*DATA SHOWN*:
════════════════
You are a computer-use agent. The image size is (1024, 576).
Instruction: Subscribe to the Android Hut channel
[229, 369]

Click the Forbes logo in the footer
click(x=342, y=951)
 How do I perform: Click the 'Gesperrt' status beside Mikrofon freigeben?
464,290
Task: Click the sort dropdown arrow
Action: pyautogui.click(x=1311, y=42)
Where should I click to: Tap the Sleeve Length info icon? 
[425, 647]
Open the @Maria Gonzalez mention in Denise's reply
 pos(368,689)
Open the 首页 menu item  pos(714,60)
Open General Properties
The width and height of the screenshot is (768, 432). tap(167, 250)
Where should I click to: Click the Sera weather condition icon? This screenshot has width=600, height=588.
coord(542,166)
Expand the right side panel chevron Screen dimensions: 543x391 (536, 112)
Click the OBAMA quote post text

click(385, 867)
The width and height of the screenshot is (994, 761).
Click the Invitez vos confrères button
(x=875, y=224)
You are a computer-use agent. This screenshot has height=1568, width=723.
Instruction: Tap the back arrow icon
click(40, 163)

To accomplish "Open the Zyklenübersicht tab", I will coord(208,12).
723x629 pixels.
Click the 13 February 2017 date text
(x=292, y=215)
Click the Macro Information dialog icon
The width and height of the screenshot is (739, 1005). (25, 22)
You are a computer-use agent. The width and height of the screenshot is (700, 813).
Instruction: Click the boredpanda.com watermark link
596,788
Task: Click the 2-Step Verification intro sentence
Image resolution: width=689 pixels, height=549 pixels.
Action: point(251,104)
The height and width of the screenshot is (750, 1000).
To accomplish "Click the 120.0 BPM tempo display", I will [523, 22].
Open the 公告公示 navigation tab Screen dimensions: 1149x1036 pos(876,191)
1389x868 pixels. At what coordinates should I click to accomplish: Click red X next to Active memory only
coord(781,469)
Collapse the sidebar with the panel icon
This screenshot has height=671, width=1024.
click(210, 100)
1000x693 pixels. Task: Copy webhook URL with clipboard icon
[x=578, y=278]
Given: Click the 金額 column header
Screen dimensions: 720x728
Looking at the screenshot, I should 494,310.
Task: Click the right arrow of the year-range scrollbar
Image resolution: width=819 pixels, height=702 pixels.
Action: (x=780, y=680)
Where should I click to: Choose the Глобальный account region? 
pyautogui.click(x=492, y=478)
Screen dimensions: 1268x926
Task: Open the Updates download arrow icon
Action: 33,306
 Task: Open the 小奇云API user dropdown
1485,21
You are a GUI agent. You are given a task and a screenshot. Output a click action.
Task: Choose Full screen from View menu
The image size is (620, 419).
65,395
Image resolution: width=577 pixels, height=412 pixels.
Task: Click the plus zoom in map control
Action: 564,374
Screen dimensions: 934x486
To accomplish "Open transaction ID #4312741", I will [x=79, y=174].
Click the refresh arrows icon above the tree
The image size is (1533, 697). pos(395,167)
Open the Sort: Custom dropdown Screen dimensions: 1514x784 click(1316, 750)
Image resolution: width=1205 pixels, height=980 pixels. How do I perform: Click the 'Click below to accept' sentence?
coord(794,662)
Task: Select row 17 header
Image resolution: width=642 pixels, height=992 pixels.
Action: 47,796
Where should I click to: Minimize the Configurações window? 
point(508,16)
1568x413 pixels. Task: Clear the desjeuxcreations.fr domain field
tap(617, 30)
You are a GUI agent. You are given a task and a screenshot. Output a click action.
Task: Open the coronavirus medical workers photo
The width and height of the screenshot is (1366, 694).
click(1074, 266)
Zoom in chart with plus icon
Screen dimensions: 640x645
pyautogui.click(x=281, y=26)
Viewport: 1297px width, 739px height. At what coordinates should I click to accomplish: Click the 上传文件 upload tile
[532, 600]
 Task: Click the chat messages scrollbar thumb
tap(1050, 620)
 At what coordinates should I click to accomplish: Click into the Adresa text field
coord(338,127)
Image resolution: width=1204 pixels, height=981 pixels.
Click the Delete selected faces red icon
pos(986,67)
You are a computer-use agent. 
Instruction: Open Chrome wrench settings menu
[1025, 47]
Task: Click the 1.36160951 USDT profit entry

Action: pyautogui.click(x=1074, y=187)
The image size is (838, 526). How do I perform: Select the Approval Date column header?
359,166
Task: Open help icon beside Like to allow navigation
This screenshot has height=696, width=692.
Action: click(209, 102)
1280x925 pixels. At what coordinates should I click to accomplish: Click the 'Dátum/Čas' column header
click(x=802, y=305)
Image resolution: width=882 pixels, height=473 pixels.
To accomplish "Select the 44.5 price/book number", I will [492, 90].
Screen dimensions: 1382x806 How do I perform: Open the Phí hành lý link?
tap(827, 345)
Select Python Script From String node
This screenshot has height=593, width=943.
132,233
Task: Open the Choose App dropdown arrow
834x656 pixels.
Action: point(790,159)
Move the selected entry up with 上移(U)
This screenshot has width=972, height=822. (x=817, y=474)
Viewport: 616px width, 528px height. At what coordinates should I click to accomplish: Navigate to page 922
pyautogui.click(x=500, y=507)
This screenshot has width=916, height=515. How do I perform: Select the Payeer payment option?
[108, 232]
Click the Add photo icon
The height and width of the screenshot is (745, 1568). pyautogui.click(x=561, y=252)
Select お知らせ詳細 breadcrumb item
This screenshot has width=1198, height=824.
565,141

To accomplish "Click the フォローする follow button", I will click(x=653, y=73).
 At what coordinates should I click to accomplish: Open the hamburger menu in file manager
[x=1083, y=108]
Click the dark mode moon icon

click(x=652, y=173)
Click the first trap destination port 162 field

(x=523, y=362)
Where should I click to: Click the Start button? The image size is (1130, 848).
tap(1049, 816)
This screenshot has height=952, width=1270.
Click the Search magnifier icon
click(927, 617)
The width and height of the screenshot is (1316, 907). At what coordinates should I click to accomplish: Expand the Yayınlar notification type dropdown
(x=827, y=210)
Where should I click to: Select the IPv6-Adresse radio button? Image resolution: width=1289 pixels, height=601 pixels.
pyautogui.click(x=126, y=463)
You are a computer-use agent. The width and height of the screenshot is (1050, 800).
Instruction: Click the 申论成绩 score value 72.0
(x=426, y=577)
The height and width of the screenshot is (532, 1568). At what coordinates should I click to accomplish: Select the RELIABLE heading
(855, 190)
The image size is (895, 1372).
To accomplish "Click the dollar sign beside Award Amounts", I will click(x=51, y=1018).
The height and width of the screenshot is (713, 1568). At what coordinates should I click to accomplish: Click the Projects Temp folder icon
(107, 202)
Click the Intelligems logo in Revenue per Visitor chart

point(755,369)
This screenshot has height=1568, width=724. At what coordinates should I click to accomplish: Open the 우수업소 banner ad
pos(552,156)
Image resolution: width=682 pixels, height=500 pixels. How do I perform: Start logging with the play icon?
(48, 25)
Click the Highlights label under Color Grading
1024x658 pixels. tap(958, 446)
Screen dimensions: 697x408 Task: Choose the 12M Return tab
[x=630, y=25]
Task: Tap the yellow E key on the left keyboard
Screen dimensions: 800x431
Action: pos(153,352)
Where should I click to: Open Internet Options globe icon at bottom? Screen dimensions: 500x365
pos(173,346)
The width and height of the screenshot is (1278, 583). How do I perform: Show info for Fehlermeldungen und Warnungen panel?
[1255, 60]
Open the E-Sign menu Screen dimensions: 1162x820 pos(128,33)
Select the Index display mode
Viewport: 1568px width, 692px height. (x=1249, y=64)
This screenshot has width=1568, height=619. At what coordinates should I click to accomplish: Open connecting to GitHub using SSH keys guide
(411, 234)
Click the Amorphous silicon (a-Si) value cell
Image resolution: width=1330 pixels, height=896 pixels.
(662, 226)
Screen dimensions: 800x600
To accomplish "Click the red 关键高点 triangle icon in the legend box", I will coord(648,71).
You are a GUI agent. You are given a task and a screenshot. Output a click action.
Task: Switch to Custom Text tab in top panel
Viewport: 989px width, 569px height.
════════════════
Give back the full listing above verbatim.

You are a computer-use agent. The image size is (1024, 576).
Instruction: Subscribe to the Android Hut channel
[229, 369]

Click the Forbes logo in the footer
click(x=342, y=951)
 How do I perform: Click the 'Gesperrt' status beside Mikrofon freigeben?
464,290
Task: Click the sort dropdown arrow
Action: pyautogui.click(x=1311, y=42)
Where should I click to: Tap the Sleeve Length info icon? 
[425, 647]
Open the @Maria Gonzalez mention in Denise's reply
 pos(368,689)
Open the 首页 menu item  pos(714,60)
Open General Properties
The width and height of the screenshot is (768, 432). tap(167, 250)
Where should I click to: Click the Sera weather condition icon? This screenshot has width=600, height=588.
coord(542,166)
Expand the right side panel chevron Screen dimensions: 543x391 (536, 112)
Click the OBAMA quote post text

click(385, 867)
The width and height of the screenshot is (994, 761).
Click the Invitez vos confrères button
(x=875, y=224)
You are a computer-use agent. This screenshot has height=1568, width=723.
Instruction: Tap the back arrow icon
click(40, 163)

To accomplish "Open the Zyklenübersicht tab", I will coord(208,12).
723x629 pixels.
Click the 13 February 2017 date text
(x=292, y=215)
Click the Macro Information dialog icon
The width and height of the screenshot is (739, 1005). (25, 22)
You are a computer-use agent. The width and height of the screenshot is (700, 813).
Instruction: Click the boredpanda.com watermark link
596,788
Task: Click the 2-Step Verification intro sentence
Image resolution: width=689 pixels, height=549 pixels.
Action: point(251,104)
The height and width of the screenshot is (750, 1000).
To accomplish "Click the 120.0 BPM tempo display", I will [523, 22].
Open the 公告公示 navigation tab Screen dimensions: 1149x1036 pos(876,191)
1389x868 pixels. At what coordinates should I click to accomplish: Click red X next to Active memory only
coord(781,469)
Collapse the sidebar with the panel icon
This screenshot has height=671, width=1024.
click(210, 100)
1000x693 pixels. Task: Copy webhook URL with clipboard icon
[x=578, y=278]
Given: Click the 金額 column header
Screen dimensions: 720x728
Looking at the screenshot, I should 494,310.
Task: Click the right arrow of the year-range scrollbar
Image resolution: width=819 pixels, height=702 pixels.
Action: (x=780, y=680)
Where should I click to: Choose the Глобальный account region? 
pyautogui.click(x=492, y=478)
Screen dimensions: 1268x926
Task: Open the Updates download arrow icon
Action: 33,306
 Task: Open the 小奇云API user dropdown
1485,21
You are a GUI agent. You are given a task and a screenshot. Output a click action.
Task: Choose Full screen from View menu
The image size is (620, 419).
65,395
Image resolution: width=577 pixels, height=412 pixels.
Task: Click the plus zoom in map control
Action: 564,374
Screen dimensions: 934x486
To accomplish "Open transaction ID #4312741", I will [x=79, y=174].
Click the refresh arrows icon above the tree
The image size is (1533, 697). pos(395,167)
Open the Sort: Custom dropdown Screen dimensions: 1514x784 click(1316, 750)
Image resolution: width=1205 pixels, height=980 pixels. How do I perform: Click the 'Click below to accept' sentence?
coord(794,662)
Task: Select row 17 header
Image resolution: width=642 pixels, height=992 pixels.
Action: 47,796
Where should I click to: Minimize the Configurações window? 
point(508,16)
1568x413 pixels. Task: Clear the desjeuxcreations.fr domain field
tap(617, 30)
You are a GUI agent. You are given a task and a screenshot. Output a click action.
Task: Open the coronavirus medical workers photo
The width and height of the screenshot is (1366, 694).
click(1074, 266)
Zoom in chart with plus icon
Screen dimensions: 640x645
pyautogui.click(x=281, y=26)
Viewport: 1297px width, 739px height. At what coordinates should I click to accomplish: Click the 上传文件 upload tile
[532, 600]
 Task: Click the chat messages scrollbar thumb
tap(1050, 620)
 At what coordinates should I click to accomplish: Click into the Adresa text field
coord(338,127)
Image resolution: width=1204 pixels, height=981 pixels.
Click the Delete selected faces red icon
pos(986,67)
You are a computer-use agent. 
Instruction: Open Chrome wrench settings menu
[1025, 47]
Task: Click the 1.36160951 USDT profit entry

Action: pyautogui.click(x=1074, y=187)
The image size is (838, 526). How do I perform: Select the Approval Date column header?
359,166
Task: Open help icon beside Like to allow navigation
This screenshot has height=696, width=692.
Action: click(209, 102)
1280x925 pixels. At what coordinates should I click to accomplish: Click the 'Dátum/Čas' column header
click(x=802, y=305)
Image resolution: width=882 pixels, height=473 pixels.
To accomplish "Select the 44.5 price/book number", I will [492, 90].
Screen dimensions: 1382x806 How do I perform: Open the Phí hành lý link?
tap(827, 345)
Select Python Script From String node
This screenshot has height=593, width=943.
132,233
Task: Open the Choose App dropdown arrow
834x656 pixels.
Action: point(790,159)
Move the selected entry up with 上移(U)
This screenshot has width=972, height=822. (x=817, y=474)
Viewport: 616px width, 528px height. At what coordinates should I click to accomplish: Navigate to page 922
pyautogui.click(x=500, y=507)
This screenshot has width=916, height=515. How do I perform: Select the Payeer payment option?
[108, 232]
Click the Add photo icon
The height and width of the screenshot is (745, 1568). pyautogui.click(x=561, y=252)
Select お知らせ詳細 breadcrumb item
This screenshot has width=1198, height=824.
565,141

To accomplish "Click the フォローする follow button", I will click(x=653, y=73).
 At what coordinates should I click to accomplish: Open the hamburger menu in file manager
[x=1083, y=108]
Click the dark mode moon icon

click(x=652, y=173)
Click the first trap destination port 162 field

(x=523, y=362)
Where should I click to: Click the Start button? The image size is (1130, 848).
tap(1049, 816)
This screenshot has height=952, width=1270.
Click the Search magnifier icon
click(927, 617)
The width and height of the screenshot is (1316, 907). At what coordinates should I click to accomplish: Expand the Yayınlar notification type dropdown
(x=827, y=210)
Where should I click to: Select the IPv6-Adresse radio button? Image resolution: width=1289 pixels, height=601 pixels.
pyautogui.click(x=126, y=463)
You are a computer-use agent. The width and height of the screenshot is (1050, 800).
Instruction: Click the 申论成绩 score value 72.0
(x=426, y=577)
The height and width of the screenshot is (532, 1568). At what coordinates should I click to accomplish: Select the RELIABLE heading
(855, 190)
The image size is (895, 1372).
To accomplish "Click the dollar sign beside Award Amounts", I will click(x=51, y=1018).
The height and width of the screenshot is (713, 1568). At what coordinates should I click to accomplish: Click the Projects Temp folder icon
(107, 202)
Click the Intelligems logo in Revenue per Visitor chart

point(755,369)
This screenshot has height=1568, width=724. At what coordinates should I click to accomplish: Open the 우수업소 banner ad
pos(552,156)
Image resolution: width=682 pixels, height=500 pixels. How do I perform: Start logging with the play icon?
(48, 25)
Click the Highlights label under Color Grading
1024x658 pixels. tap(958, 446)
Screen dimensions: 697x408 Task: Choose the 12M Return tab
[x=630, y=25]
Task: Tap the yellow E key on the left keyboard
Screen dimensions: 800x431
Action: pos(153,352)
Where should I click to: Open Internet Options globe icon at bottom? Screen dimensions: 500x365
pos(173,346)
The width and height of the screenshot is (1278, 583). How do I perform: Show info for Fehlermeldungen und Warnungen panel?
[1255, 60]
Open the E-Sign menu Screen dimensions: 1162x820 pos(128,33)
Select the Index display mode
Viewport: 1568px width, 692px height. (x=1249, y=64)
This screenshot has width=1568, height=619. At what coordinates should I click to accomplish: Open connecting to GitHub using SSH keys guide
(411, 234)
Click the Amorphous silicon (a-Si) value cell
Image resolution: width=1330 pixels, height=896 pixels.
(662, 226)
Screen dimensions: 800x600
To accomplish "Click the red 关键高点 triangle icon in the legend box", I will coord(648,71).
You are a GUI agent. You are given a task and a screenshot. Output a click action.
Task: Switch to Custom Text tab in top panel
Viewport: 989px width, 569px height.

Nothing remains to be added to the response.